Experts have predicted this crisis. As globalization accelerated, capital has become “Prometheus Unbound.” The risks associated with globalizing financial capital were well-known, but we have become drunk by attractive bubbles. The Bush administration injected massive public funds to calm the market, but the root of the problem has not been completely removed.

A financial crisis depresses the real economy, and there is still a possibility that a rupture could come from an unexpected part of the global financial network.

There are two views about the financial crisis. One is that the U.S-style financial system has shown its limits. The other is that the end of U.S.-led neoliberalism has begun.

There is hardly any objection to the first argument. Both right- and left-wingers agree that regulation of financial capital must be strengthened. Even the Republican presidential candidate, John McCain, supports this idea.

Opinions, however, are split over the second argument. While some say it is too early to talk about the collapse of neoliberalism, others say that its end has been clearly demonstrated.

The problem for Korea’s economy is that the Lee Myung-bak administration’s financial system is modeled after the United States. At a time when transparency and regulation should be reinforced, the government’s plans are largely based on deregulation.

Of course, strengthening regulations will not have a magical effect.
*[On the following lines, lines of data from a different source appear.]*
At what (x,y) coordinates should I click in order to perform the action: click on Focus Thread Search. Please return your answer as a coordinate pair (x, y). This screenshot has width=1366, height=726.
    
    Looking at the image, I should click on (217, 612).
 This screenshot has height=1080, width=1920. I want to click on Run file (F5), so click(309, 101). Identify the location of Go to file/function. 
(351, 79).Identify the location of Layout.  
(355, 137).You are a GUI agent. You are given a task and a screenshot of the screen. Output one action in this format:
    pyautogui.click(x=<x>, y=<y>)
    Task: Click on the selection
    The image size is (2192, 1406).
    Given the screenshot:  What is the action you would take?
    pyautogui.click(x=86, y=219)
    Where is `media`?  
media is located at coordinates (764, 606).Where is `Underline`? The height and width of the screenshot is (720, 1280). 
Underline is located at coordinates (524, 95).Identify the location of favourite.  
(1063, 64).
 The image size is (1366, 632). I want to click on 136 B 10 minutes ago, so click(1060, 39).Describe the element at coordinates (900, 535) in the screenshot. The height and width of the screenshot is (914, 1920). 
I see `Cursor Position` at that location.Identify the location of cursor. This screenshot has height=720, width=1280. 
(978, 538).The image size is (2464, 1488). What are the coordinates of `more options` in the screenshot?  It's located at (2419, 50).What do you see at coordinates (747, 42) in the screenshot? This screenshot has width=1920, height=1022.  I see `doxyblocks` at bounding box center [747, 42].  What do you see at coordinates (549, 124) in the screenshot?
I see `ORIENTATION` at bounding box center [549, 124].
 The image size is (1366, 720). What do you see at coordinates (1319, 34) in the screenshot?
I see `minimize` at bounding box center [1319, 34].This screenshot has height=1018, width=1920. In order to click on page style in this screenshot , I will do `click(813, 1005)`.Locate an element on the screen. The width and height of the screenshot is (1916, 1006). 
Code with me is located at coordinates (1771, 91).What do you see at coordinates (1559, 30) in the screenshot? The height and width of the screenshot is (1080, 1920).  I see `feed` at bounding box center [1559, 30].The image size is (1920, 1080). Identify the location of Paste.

In order to improve the financial system’s health, old regulations must be lifted, while necessary ones should be added. What is worrisome is that the wild goose, which was flying in front, is now falling, but the other geese failed to notice and continue their flight along the same course.

Korean society must separate globalization and neoliberalism. There is no way to avoid globalization, but neoliberalism is not necessarily the only way to achieve it.

What controls Koreans’ thinking are the dictum that “globalization equals neoliberalism” and globalization versus anti-globalization dichotomy. Conservatives are caught by the first trap while liberals are ensnared by the second.

We should examine other countries, such as Finland, the Netherlands, Ireland and the European Union, which have sought sustainable globalization. Such models have globalized without blindly following U.S. neoliberalism.

While heightening competitiveness in the global market, they have tried to achieve social balance domestically. In other words, they took their unique qualities into account when addressing the pressures of globalization.

The core of the problem is that Korea practices either unsophisticated imitation or denial.

While the conservatives are preoccupied with the politics of imitation, believing they must follow any U.S. model, the liberals practice the politics of denial, believing they must reject globalization of any kind.

After the 1997 financial crisis, the Kim Dae-jung administration implemented restructuring based on neoliberalism. After the ambiguous “leftist neoliberalism” of the Roh Moo-hyun administration, Korean society now faces the Lee Myung-bak administration’s market fundamentalist neoliberalism.

This is a critical time. Korea must use its imagination, vision and policy alternatives to globalize outside the boundaries of neoliberalism.


*The writer is a professor of sociology at the Yonsei University. Translation by the JoongAng Daily staff.